*** Opening of Data for the task ***

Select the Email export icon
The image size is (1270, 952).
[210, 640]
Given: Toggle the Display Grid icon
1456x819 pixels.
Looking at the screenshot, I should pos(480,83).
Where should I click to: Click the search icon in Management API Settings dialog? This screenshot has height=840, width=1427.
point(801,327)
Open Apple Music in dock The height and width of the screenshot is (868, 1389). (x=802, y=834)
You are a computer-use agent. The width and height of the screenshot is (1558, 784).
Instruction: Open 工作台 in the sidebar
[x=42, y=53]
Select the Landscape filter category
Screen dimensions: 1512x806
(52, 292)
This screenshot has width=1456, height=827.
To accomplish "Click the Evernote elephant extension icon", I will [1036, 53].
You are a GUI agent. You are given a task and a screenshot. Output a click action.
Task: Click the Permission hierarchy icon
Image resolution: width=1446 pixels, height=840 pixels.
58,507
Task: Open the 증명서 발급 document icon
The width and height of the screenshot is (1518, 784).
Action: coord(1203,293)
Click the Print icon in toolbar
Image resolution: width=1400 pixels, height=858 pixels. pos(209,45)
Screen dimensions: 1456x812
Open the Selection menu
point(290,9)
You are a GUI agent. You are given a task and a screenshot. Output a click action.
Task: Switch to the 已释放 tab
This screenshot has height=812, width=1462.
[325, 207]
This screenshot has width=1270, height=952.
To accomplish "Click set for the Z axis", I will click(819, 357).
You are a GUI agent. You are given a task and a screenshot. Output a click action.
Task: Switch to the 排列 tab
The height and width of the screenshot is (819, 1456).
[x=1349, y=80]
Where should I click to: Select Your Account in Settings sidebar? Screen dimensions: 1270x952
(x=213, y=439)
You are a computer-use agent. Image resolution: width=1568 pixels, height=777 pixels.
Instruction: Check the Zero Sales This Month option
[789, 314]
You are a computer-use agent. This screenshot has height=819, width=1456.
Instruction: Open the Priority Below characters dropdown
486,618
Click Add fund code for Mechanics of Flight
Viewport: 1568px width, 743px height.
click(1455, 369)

*** Close of Data for the task ***

__Task instructions__
Write down all the entries again without a single difference.

__Exercise response__
Select the Email export icon
The image size is (1270, 952).
[210, 640]
Given: Toggle the Display Grid icon
1456x819 pixels.
Looking at the screenshot, I should pos(480,83).
Where should I click to: Click the search icon in Management API Settings dialog? This screenshot has height=840, width=1427.
point(801,327)
Open Apple Music in dock The height and width of the screenshot is (868, 1389). (x=802, y=834)
You are a computer-use agent. The width and height of the screenshot is (1558, 784).
Instruction: Open 工作台 in the sidebar
[x=42, y=53]
Select the Landscape filter category
Screen dimensions: 1512x806
(52, 292)
This screenshot has width=1456, height=827.
To accomplish "Click the Evernote elephant extension icon", I will [1036, 53].
You are a GUI agent. You are given a task and a screenshot. Output a click action.
Task: Click the Permission hierarchy icon
Image resolution: width=1446 pixels, height=840 pixels.
58,507
Task: Open the 증명서 발급 document icon
The width and height of the screenshot is (1518, 784).
Action: coord(1203,293)
Click the Print icon in toolbar
Image resolution: width=1400 pixels, height=858 pixels. pos(209,45)
Screen dimensions: 1456x812
Open the Selection menu
point(290,9)
You are a GUI agent. You are given a task and a screenshot. Output a click action.
Task: Switch to the 已释放 tab
This screenshot has height=812, width=1462.
[325, 207]
This screenshot has width=1270, height=952.
To accomplish "Click set for the Z axis", I will click(819, 357).
You are a GUI agent. You are given a task and a screenshot. Output a click action.
Task: Switch to the 排列 tab
The height and width of the screenshot is (819, 1456).
[x=1349, y=80]
Where should I click to: Select Your Account in Settings sidebar? Screen dimensions: 1270x952
(x=213, y=439)
You are a computer-use agent. Image resolution: width=1568 pixels, height=777 pixels.
Instruction: Check the Zero Sales This Month option
[789, 314]
You are a computer-use agent. This screenshot has height=819, width=1456.
Instruction: Open the Priority Below characters dropdown
486,618
Click Add fund code for Mechanics of Flight
Viewport: 1568px width, 743px height.
click(1455, 369)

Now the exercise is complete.